Thermal Blankets as Tritium Creator to Re-Fuel Fusion
The primary reaction targeted for commercial fusion energy is the deuterium-tritium (D-T) reaction, as shown on the right. While deuterium is prevalent (it makes up 0.0312% of the hydrogen in seawater), tritium is rare due to its radioactive half-life of roughly 12 years. The only man-made source of tritium today is “fast breeder” nuclear fission reactors, which are only a few worldwide and are expensive to operate. Because of this, a fusion machine should be able to “breed” (create) tritium as part of the fusion reaction process. While pressurized water could be used for steam generation in a fusion machine (outside the fusion chamber), water will not produce tritium.
One of the best materials for breeding tritium is lithium – fast neutrons hitting lithium-6 atoms produce helium and tritium. Lithium is also excellent at capturing the 14.1 MeV of energy from the free neutrons produced by D-T fusion and turning it into thermal energy.
Turning Neutron Energy into Thermal Energy
Most of the approaches to thermal blankets for production fusion machines utilize lithium “pebbles” (usually lithium-based ceramics) cooled by continuously pumped highly pressurized water; the pebbles (and, to an extent, the water) absorb the energy from the fast ions and turn it into heat. The thermal blanket also cools the fusion chamber and moderates the fast neutrons. As the water exits the thermal blanket, the tritium is separated from it and stored for future use. The water then goes through a heat exchanger, where it heats the pressurized water in the secondary loop, which drives the turbine and generator to produce power.

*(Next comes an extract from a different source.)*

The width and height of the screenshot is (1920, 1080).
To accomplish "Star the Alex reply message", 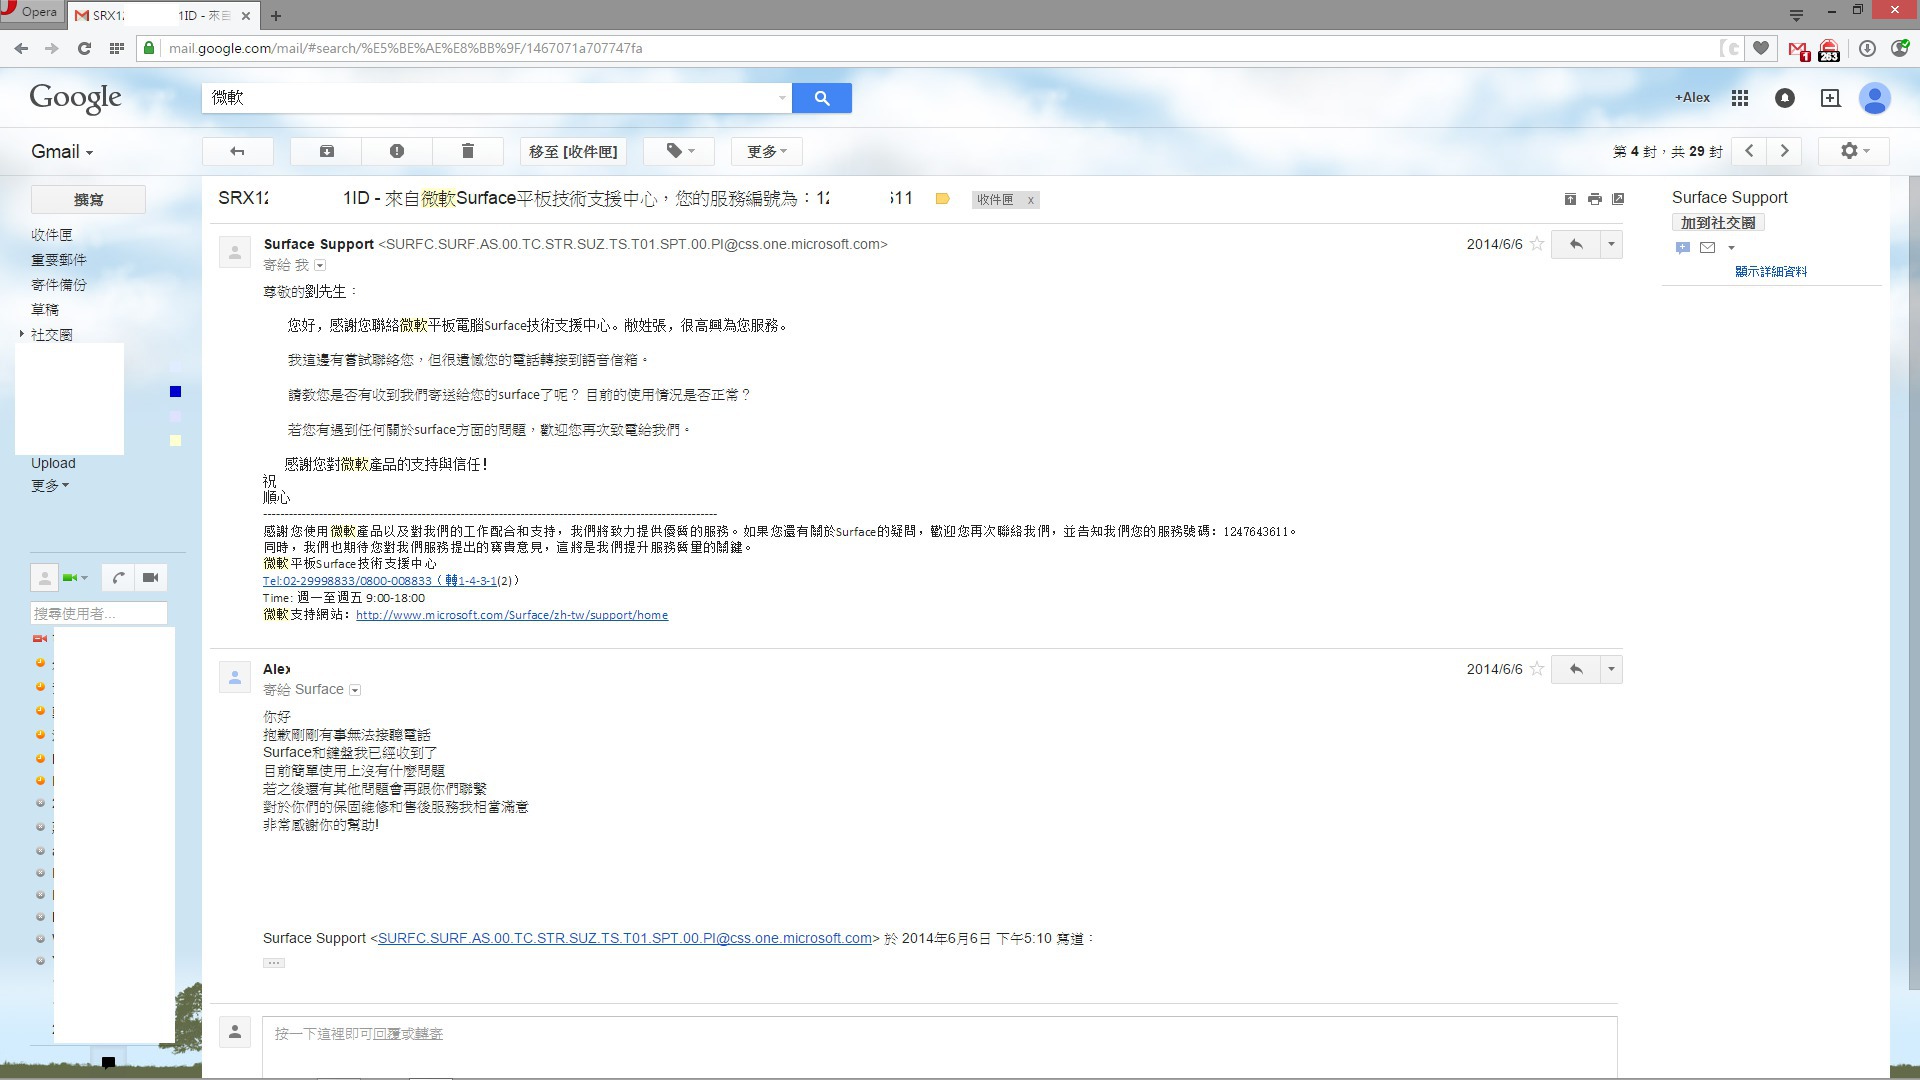I will [1537, 669].
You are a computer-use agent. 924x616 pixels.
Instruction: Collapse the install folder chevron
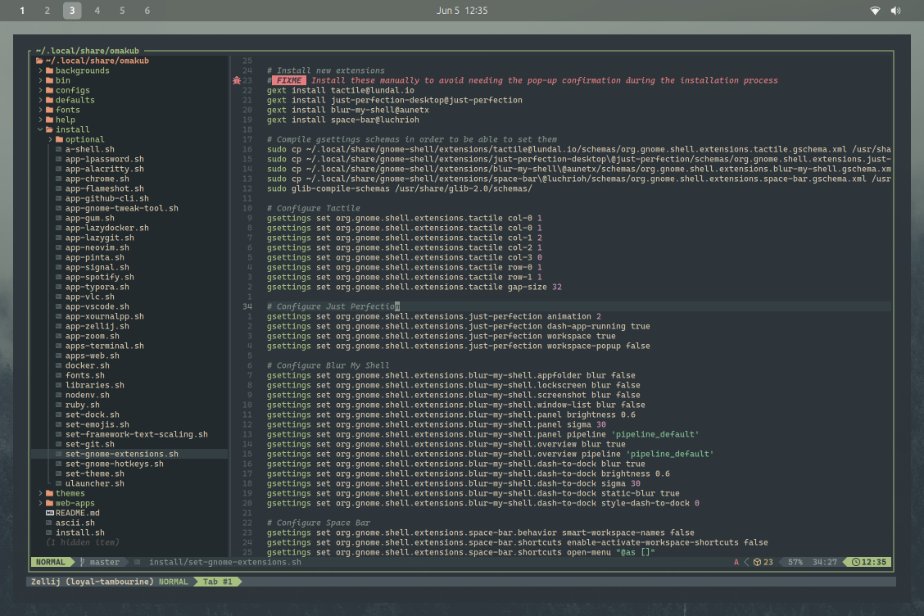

Your Grandma Cannot Knit A Fusion Thermal Blankets for You
The thermal blanket is widely seen as one of the most challenging components to develop in a fusion machine, perhaps the most demanding in terms of precision in material sciences, machining, and production. For a project like ITER, various versions of thermal blankets are being created by multiple nations to determine the best approach to capturing high-energy neutrons and producing electricity and tritium. Private companies working towards commercial fusion reactors all have their own thermal blanket models, but most are utilizing similar mechanisms to those being developed by ITER.